[The problem]
Report each line from the records where the string "computer" turns up.

........

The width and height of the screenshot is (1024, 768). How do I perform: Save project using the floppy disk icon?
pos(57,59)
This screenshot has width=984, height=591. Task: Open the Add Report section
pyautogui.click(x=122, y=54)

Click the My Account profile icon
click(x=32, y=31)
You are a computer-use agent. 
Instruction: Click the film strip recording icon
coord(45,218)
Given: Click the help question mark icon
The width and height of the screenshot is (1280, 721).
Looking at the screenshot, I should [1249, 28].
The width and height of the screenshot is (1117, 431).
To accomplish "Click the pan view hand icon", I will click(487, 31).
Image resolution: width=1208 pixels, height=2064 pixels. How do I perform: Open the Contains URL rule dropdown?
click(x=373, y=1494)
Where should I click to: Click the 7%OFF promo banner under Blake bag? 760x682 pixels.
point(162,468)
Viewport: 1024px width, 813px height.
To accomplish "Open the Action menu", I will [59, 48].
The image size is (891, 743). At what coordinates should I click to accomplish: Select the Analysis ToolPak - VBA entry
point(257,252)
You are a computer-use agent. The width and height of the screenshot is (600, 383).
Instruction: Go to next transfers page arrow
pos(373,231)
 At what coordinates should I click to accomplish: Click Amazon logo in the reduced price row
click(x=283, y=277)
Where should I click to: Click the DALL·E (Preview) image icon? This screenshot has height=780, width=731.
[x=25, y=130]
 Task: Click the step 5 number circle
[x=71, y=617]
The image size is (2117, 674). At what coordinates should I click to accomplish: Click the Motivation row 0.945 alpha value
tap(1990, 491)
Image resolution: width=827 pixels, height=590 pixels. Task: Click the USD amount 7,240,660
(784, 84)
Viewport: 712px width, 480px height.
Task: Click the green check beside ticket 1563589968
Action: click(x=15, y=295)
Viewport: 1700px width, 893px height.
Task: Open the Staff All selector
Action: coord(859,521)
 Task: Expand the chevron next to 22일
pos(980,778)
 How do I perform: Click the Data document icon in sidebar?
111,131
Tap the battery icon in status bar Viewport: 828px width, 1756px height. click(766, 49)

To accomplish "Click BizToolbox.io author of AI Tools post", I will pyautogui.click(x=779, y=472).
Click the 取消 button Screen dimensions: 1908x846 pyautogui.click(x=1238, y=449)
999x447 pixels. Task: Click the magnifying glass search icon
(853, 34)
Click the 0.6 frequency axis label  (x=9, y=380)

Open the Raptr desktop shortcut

........

[Response below]
You are a computer-use agent. 
You are a computer-use agent. The width and height of the screenshot is (600, 383).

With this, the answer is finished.